* Extracted material:
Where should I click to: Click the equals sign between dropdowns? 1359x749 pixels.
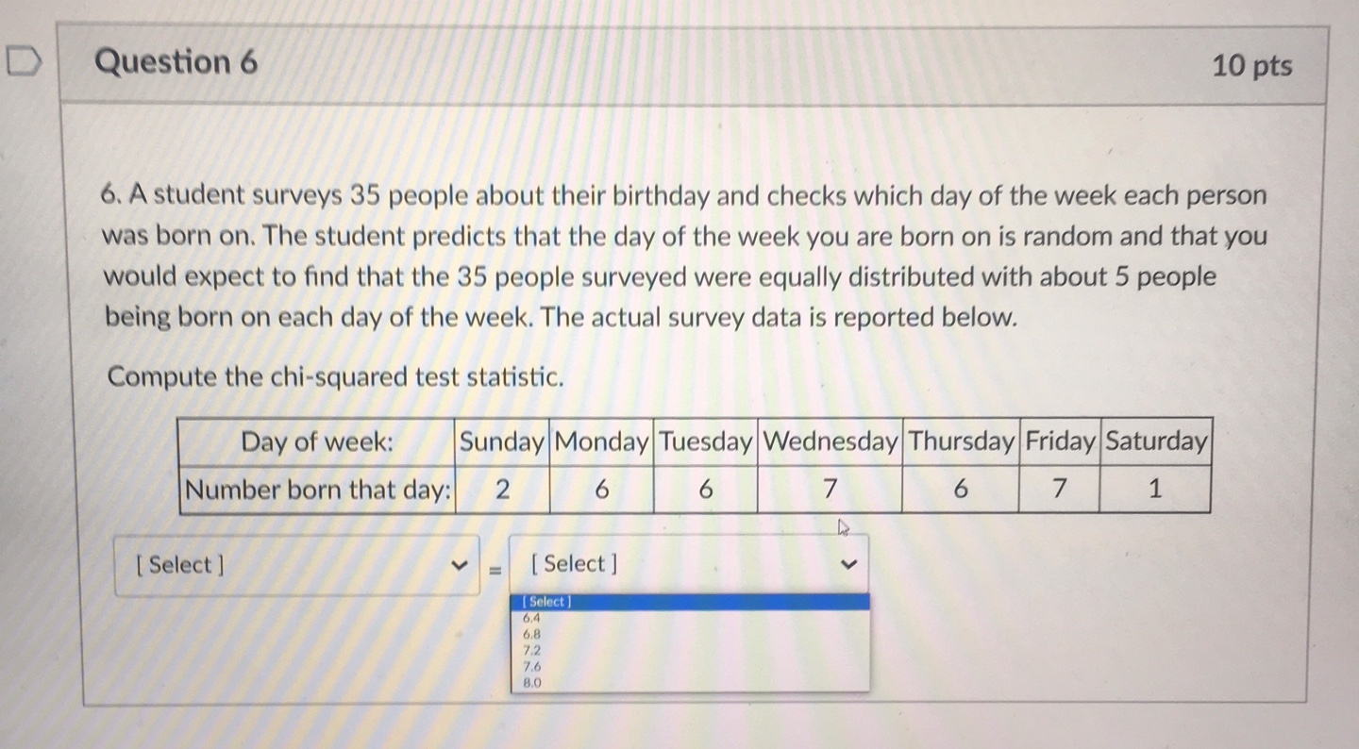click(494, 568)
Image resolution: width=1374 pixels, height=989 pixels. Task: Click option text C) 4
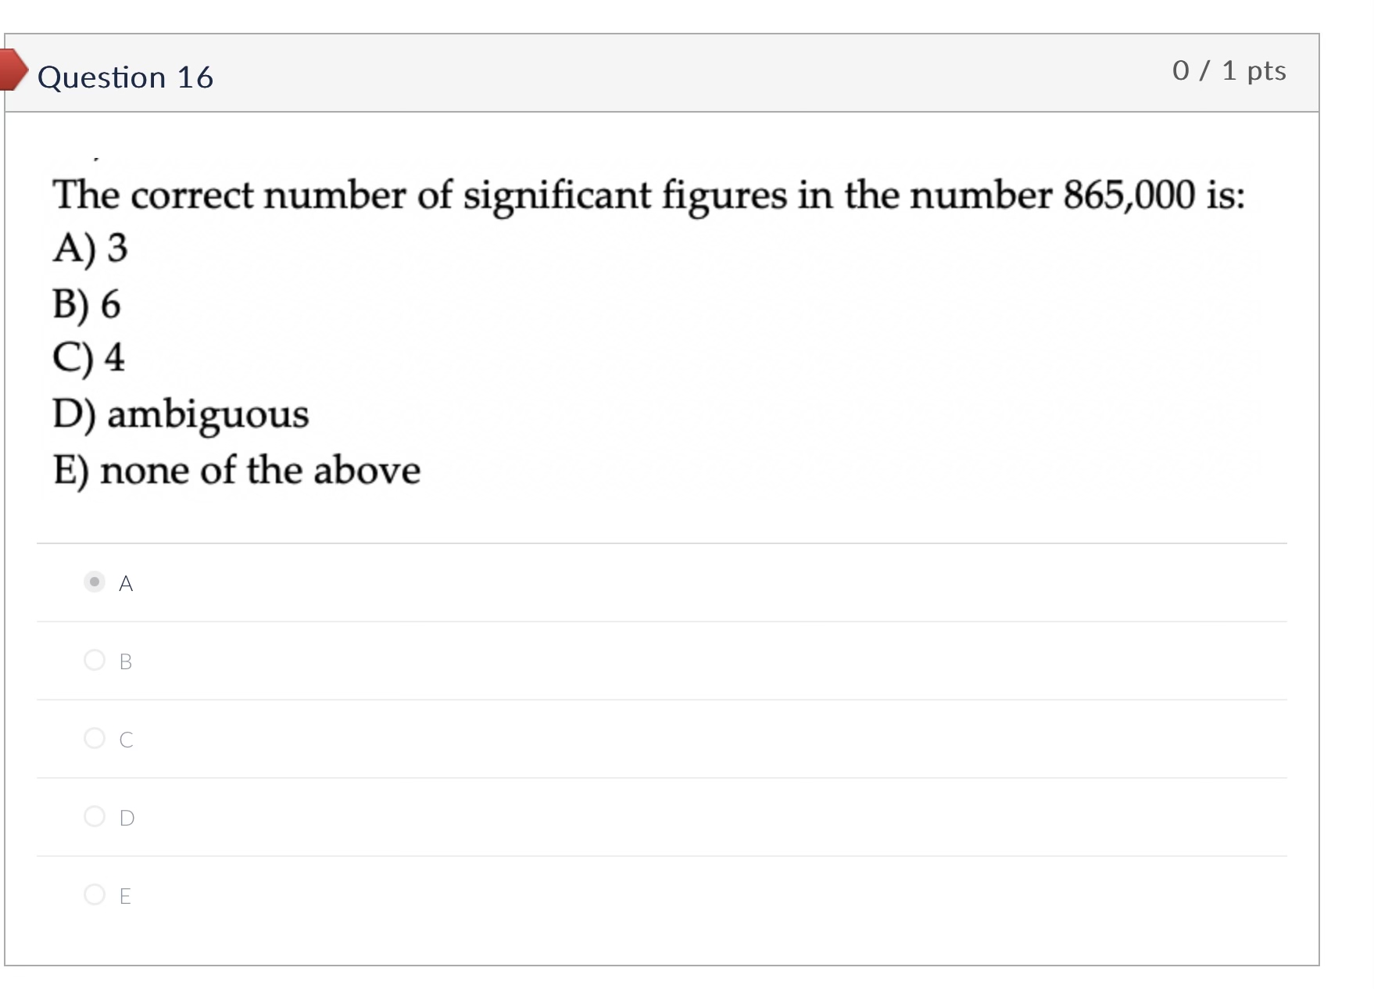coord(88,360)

* * *

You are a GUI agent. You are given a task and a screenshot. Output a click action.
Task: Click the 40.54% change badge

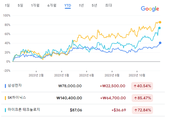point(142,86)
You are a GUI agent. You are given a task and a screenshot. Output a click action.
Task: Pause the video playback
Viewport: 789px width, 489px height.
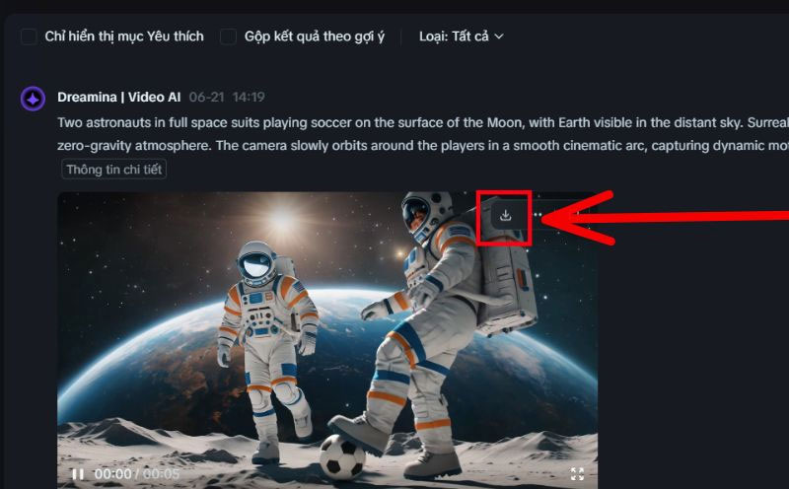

* Brief:
Please copy, exactly and with nothing else, the lines above beginning at the line that has "Task: Pause the video playback" and ending with the line that has "Viewport: 789px width, 489px height.".

* Your response:
Task: Pause the video playback
Viewport: 789px width, 489px height.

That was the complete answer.